📩Borrowing & References

Memory Management Concepts In Rust

What are Borrowing & References in Rust?

💡 Borrowing is the act of creating a reference. It’s a temporary access to a value without taking ownership of it. It’s achieved through references.

We can imagine borrowing in Rust as we borrow a book from a library, we can use it for a while, but we eventually return it to the owner.

💡 References are pointer with rules and restrictions, and they don’t take ownership.

💡 Unlike the pointer which can point to invalid data in memory locations, references are guaranteed to point to a valid value of a particular type for the life of that reference. Rust’s ownership system and borrow checker significantly reduce the chances of this happening.

Rust uses borrowing to improve performance and in the case where ownership is not needed or desired.

In summary:

Borrowing:

  • The temporary access to a value without taking ownership of it.

  • In Rust, borrowing is achieved through references.

References:

  • A reference (&T) is a variable that points to an existing value of another type (T).

  • It acts like an address that tells your code where to find the data.

  • You can't modify the borrowed data through a reference by default (immutable borrows).

  • There are also mutable references (&mut T) that allow modification of the borrowed data but with restrictions on how they are used to ensure safety.

For example:

fn print_number(x: &i32) { // x is a reference to an i32
  println!("Number: {}", x);
}

fn main() {
  let num = 5;
  print_number(&num); // Pass a reference to the function
}

Ownership and Borrowing

Ownership and borrowing are intertwined.

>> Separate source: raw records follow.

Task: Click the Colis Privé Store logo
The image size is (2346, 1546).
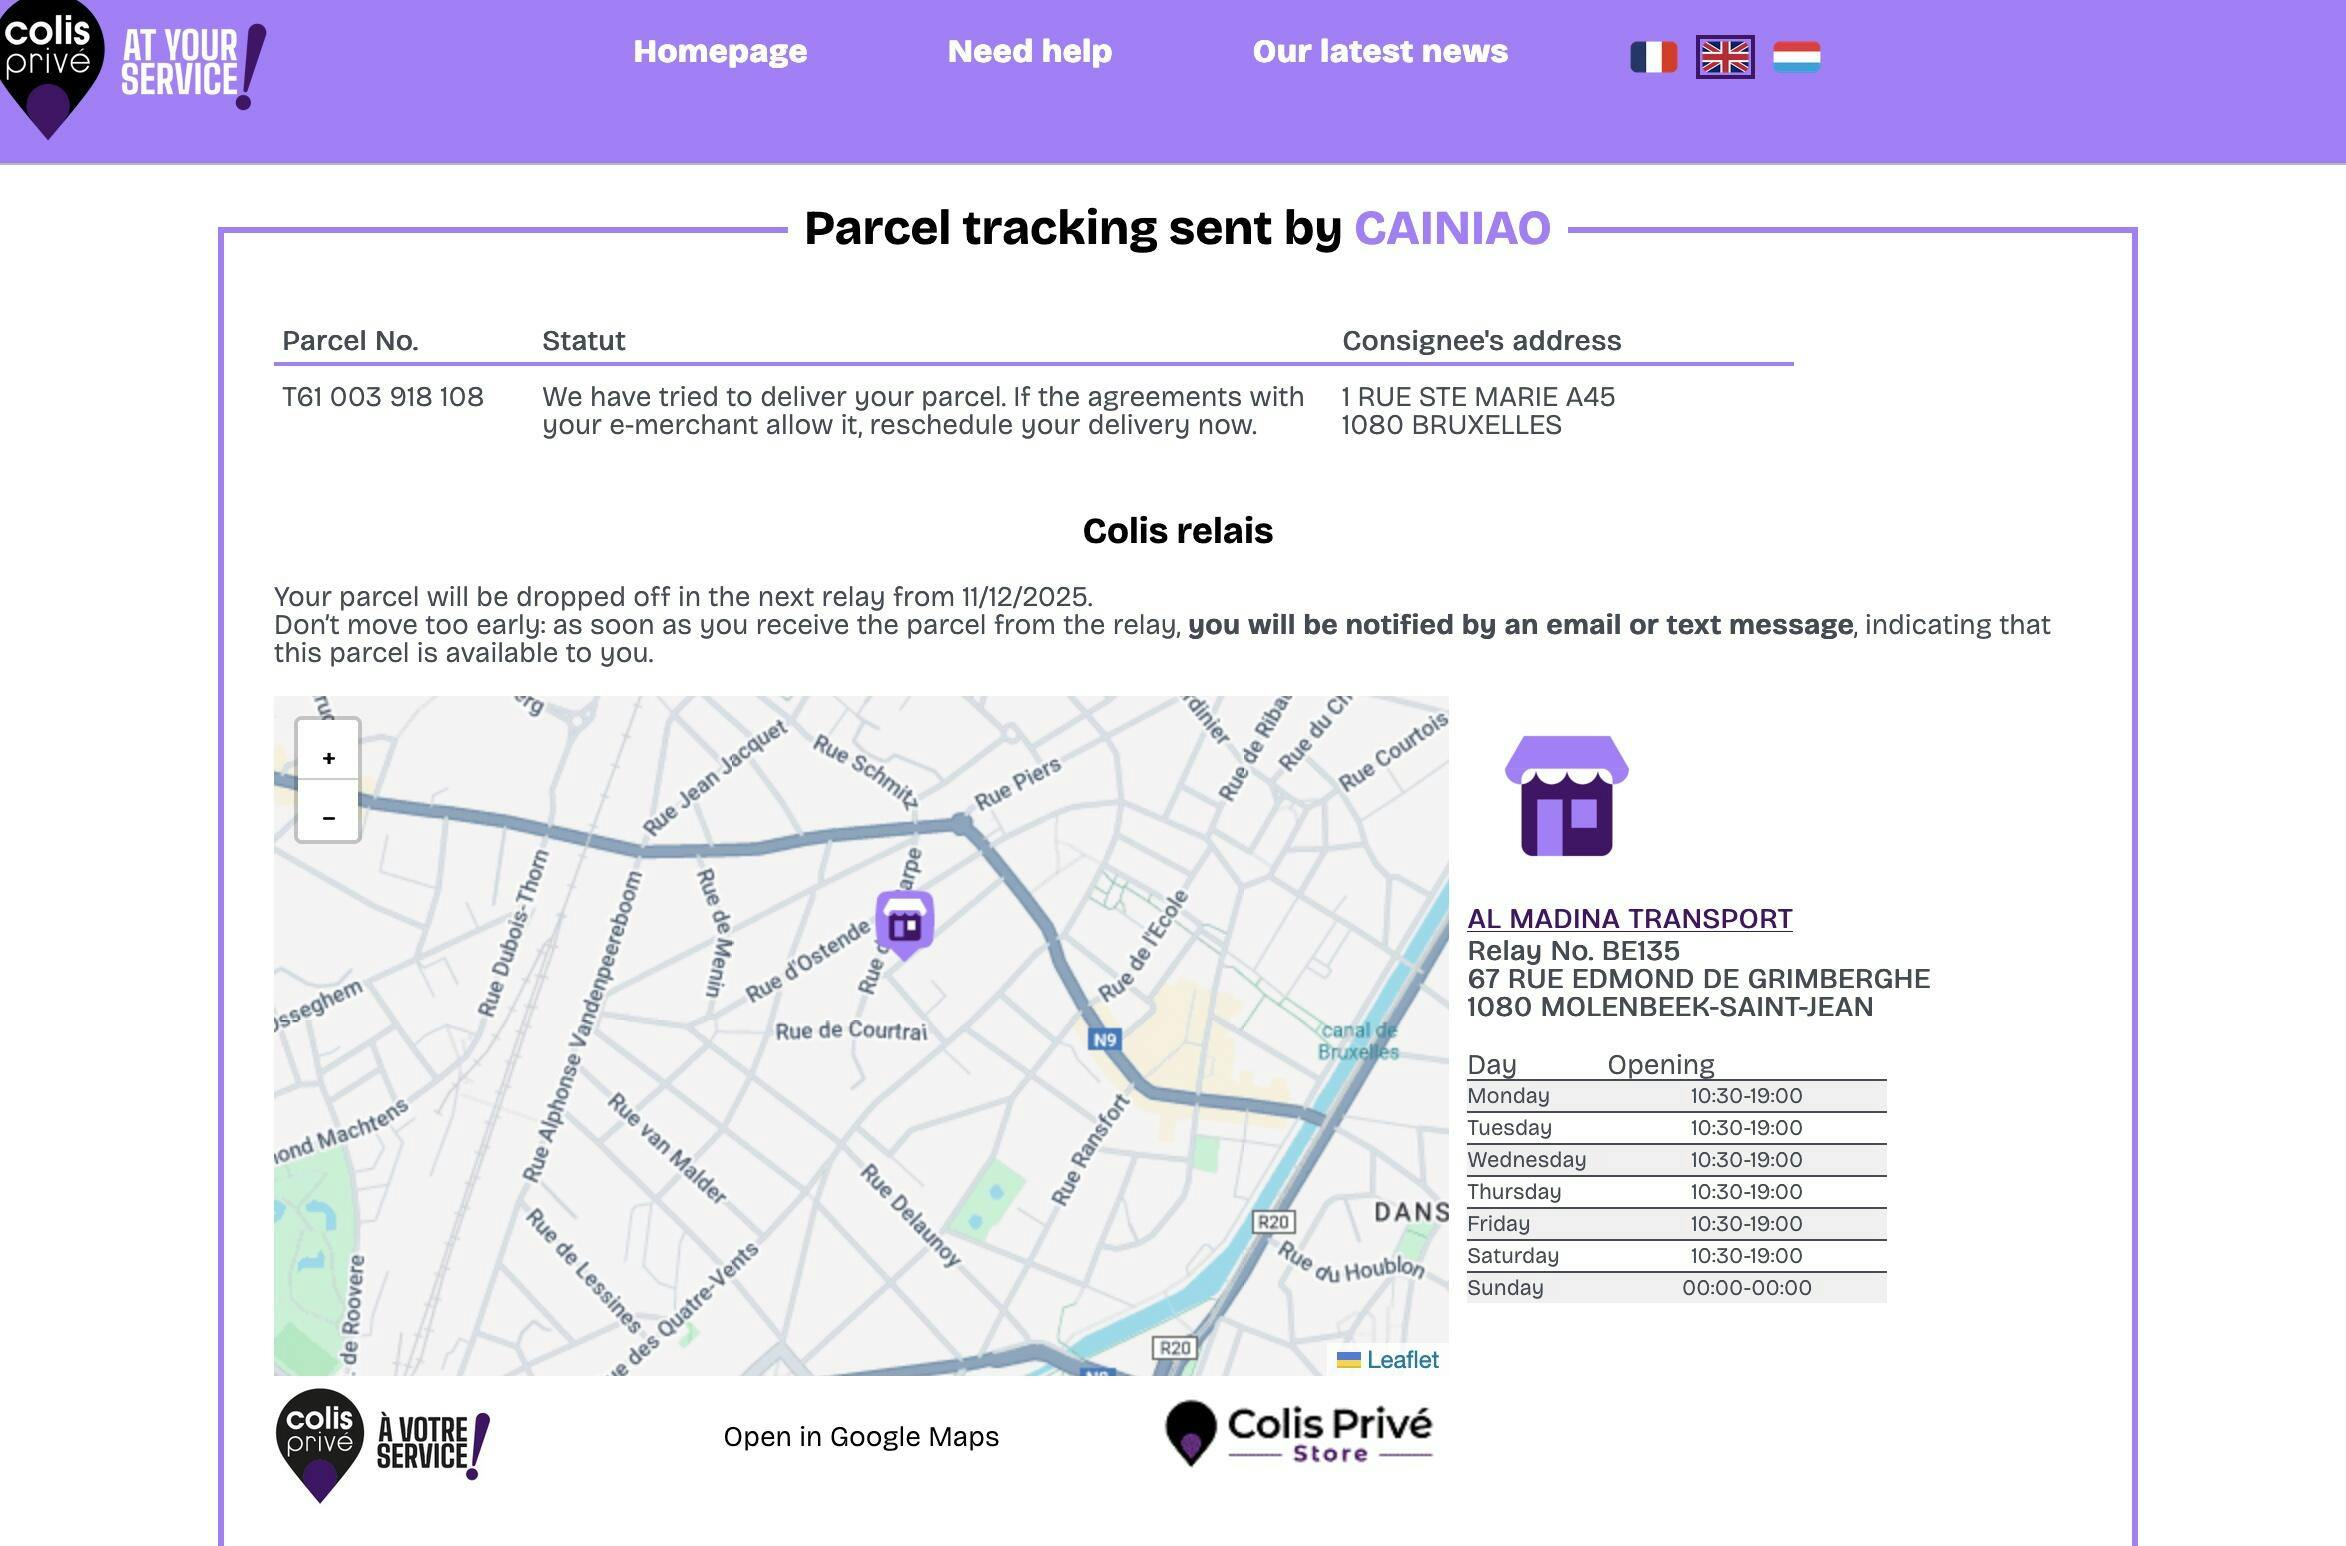Action: pyautogui.click(x=1299, y=1434)
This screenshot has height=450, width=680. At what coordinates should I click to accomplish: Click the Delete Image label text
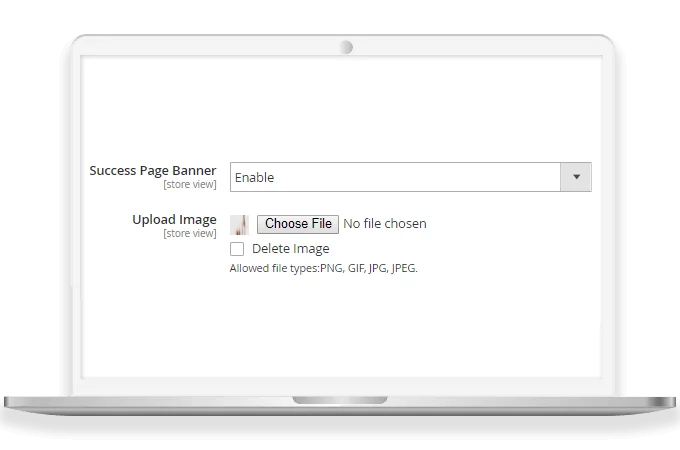tap(290, 249)
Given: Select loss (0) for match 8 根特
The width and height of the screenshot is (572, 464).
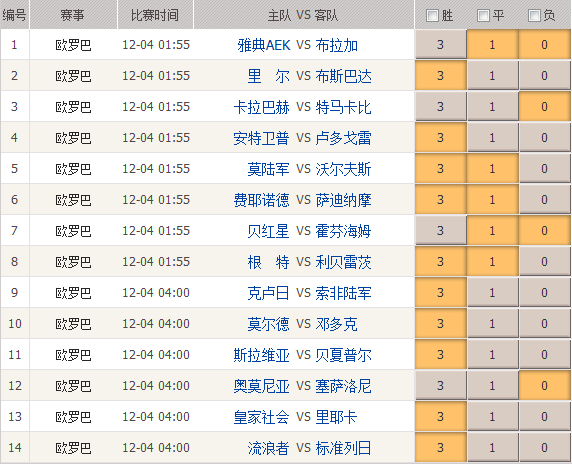Looking at the screenshot, I should coord(545,262).
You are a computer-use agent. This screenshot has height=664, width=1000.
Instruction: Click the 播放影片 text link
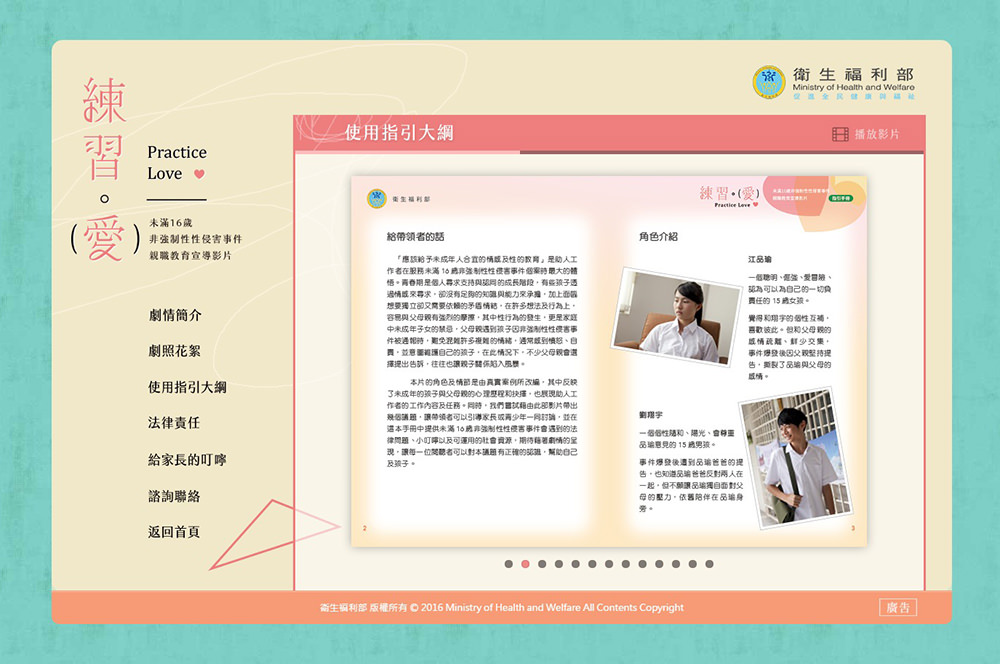[876, 135]
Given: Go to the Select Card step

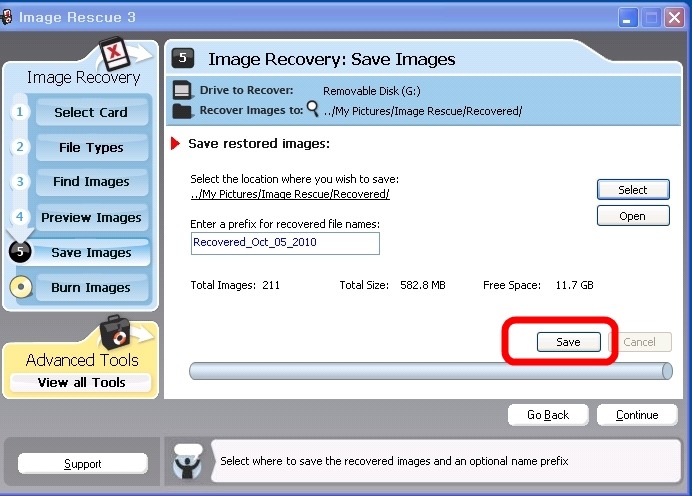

You don't take ownership when you borrow a value, so the original owner can still use the data.

However, there are restrictions on borrowing based on ownership rules. For example, you can't simultaneously have multiple mutable borrows to the same data.

Benefits of Borrowing

Efficiency: Avoids unnecessary copying of data, especially for large structures.

Immutability: Encourages a functional programming style by promoting functions that don't modify their arguments.

Multiple Access: Allows multiple parts of your code to access the same data concurrently (with limitations for mutable borrows).

Borrowing Rules

Borrowing rules in Rust are a set of guidelines that govern how you can access data through references without taking ownership.

Mutability

By default, references are immutable (&T). You can't modify the data they point to. However, in some cases, you can have mutable references (&mut T) that allow modification.

There are restrictions on mutable borrows:

You can only have one mutable borrow to a specific piece of data at a time.

No immutable borrows can exist while a mutable borrow is outstanding.

// Can't borrow `x` as mutable more than once at a time
fn main() {
    let mut x = 5;

    let ref_mut_1 = &mut x; // Mutable reference
    let ref_mut_2 = &mut x; // Mutable reference - this will cause an error

    println!("ref_mut_1: {}", ref_mut_1);
    println!("ref_mut_2: {}", ref_mut_2);
}
// Can't borrow `x` as immutable because it is also borrowed as mutable
fn main() {
    let mut x = 5;

    let ref_mut = &mut x; // Mutable reference
    let ref_immut = &x; // Immutable reference - this will cause an error

    println!("ref_mut: {}", ref_mut);
    println!("ref_immut: {}", ref_immut);
}

The Lifetimes

💡 A reference's lifetime (the duration for which it's valid) must be less than or equal to the lifetime of the data it refers to.

💡 In simpler terms, the borrowed data must outlive the reference itself. This prevents dangling references where you try to access data that has already been deallocated.

Concrete Lifetimes

💡 A concrete lifetime represents the actual lifetime of a specific value in memory. It's the duration for which a reference points to valid data.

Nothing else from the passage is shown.